▸ **YOUR ASSIGNMENT**:
Please return every line of the records below that holds the word "Open".

------ PROVIDED DATA ------

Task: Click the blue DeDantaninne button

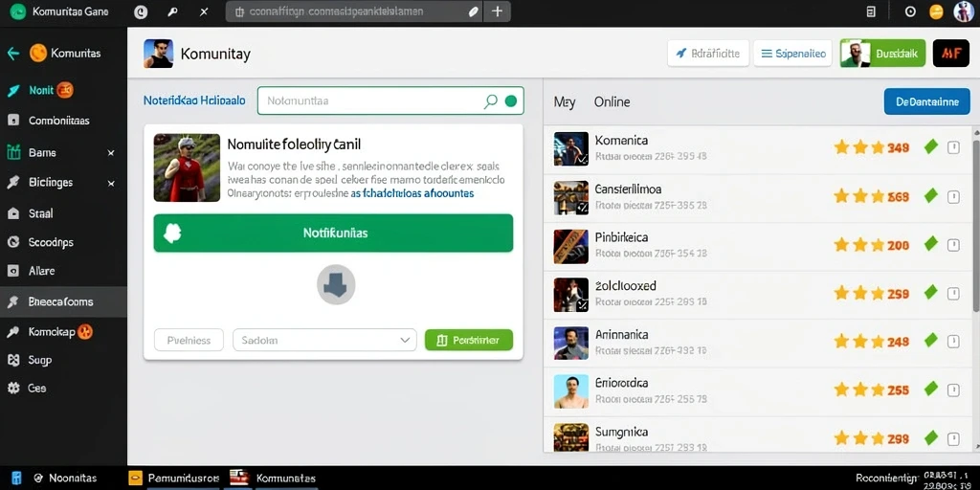Action: (926, 101)
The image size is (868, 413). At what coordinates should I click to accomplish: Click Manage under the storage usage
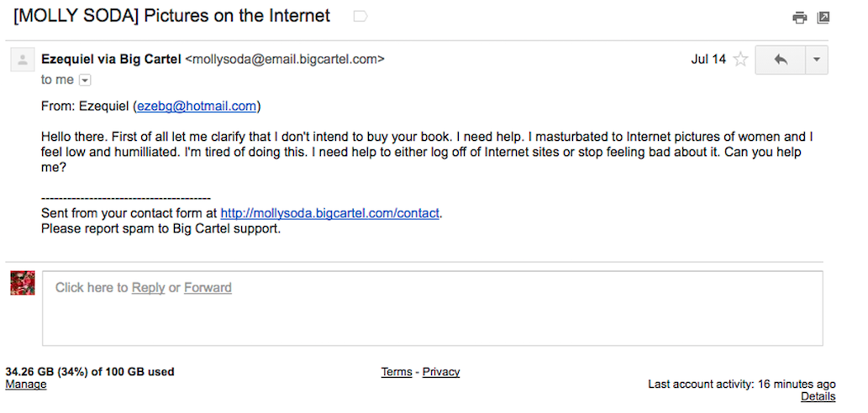(x=26, y=384)
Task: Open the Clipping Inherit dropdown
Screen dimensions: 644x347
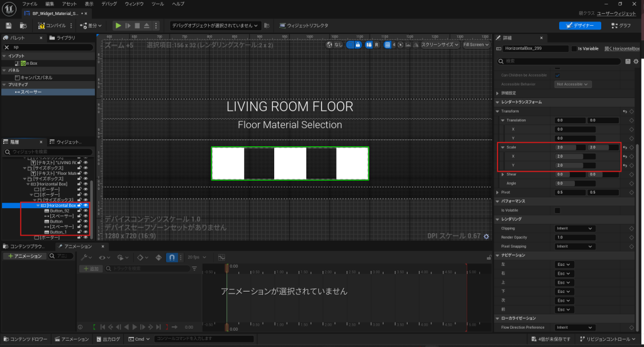Action: [574, 228]
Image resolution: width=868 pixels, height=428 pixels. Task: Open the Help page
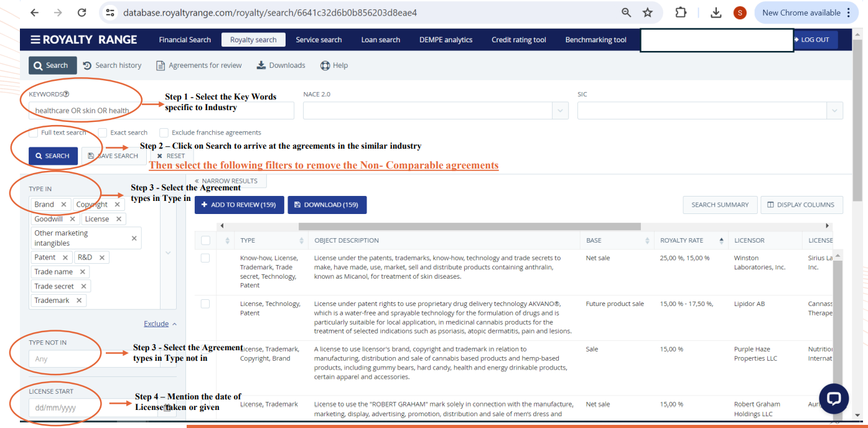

------

▸ **RESPONSE FOR THIS EXERCISE**:
Task: Open the Clipping Inherit dropdown
Image resolution: width=868 pixels, height=428 pixels. Task: Open the Help page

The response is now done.